Crunches: Lie on the floor and cross your arms in front of your chest. Bend your knees up and tuck them under your bum. Now raise your body, with your arms still at your side, or acroos your chest, and raise your body up as far as you can. Lower your body slowly, not touvhing the floor, and repeat for 10 times.
Sit ups: Lie on the floor, feet on the floor, knees up and hands placed behind your ears or put your hands crossed over your chest. Sit all the way up, lifting your lower back off the floor along with your shoulder blades. Lower yourself down. Repeat for 10 times.
Leg raises: Lie back on the floor with your arms at your side. Now, lift your legs, keeping them straight, and life them all the way up until your legs are at a 90 degree angle to your body. Slowly lower your legs, don’t let them touch the floor, and then repeat 10 times.
Jack-knife sit ups: Lie back on the floor with your hands to your side. Nw raise your knees whilst raising your body to meet your knees at the same time. in time your should be able to get your head to touch your knees.

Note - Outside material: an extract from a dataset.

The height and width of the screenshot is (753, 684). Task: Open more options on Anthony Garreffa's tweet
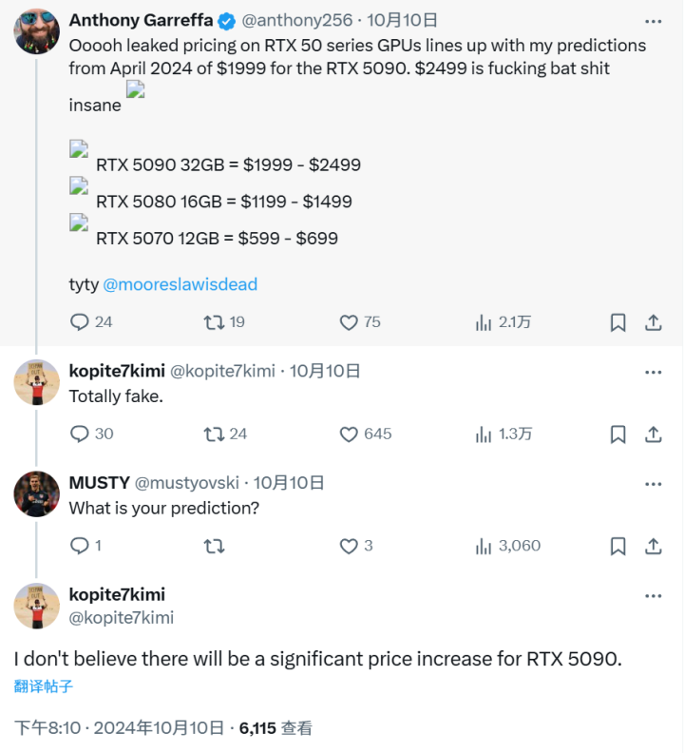click(653, 20)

Repeat and do this ten times.
V-Ups: Lie on the floor, legs straight out, hands on the floor but this time extended out over your head. Simultaneously raise legs and torso. Don't bend your knees. Reach with your hands toward the raised feet. Touch your feet if possible (will require some flexibility). relax return to starting position and repeat.
Static Hold and Side Statics. Lie flat on the floor face down and put your body into the push up position. Now put your elbows resting on the floor, keep your body straight and hold the position for as long as possible. Sounds simple but it is not that easy. Do this for 1 minute at a time and eventually try and get up to 15 minutes.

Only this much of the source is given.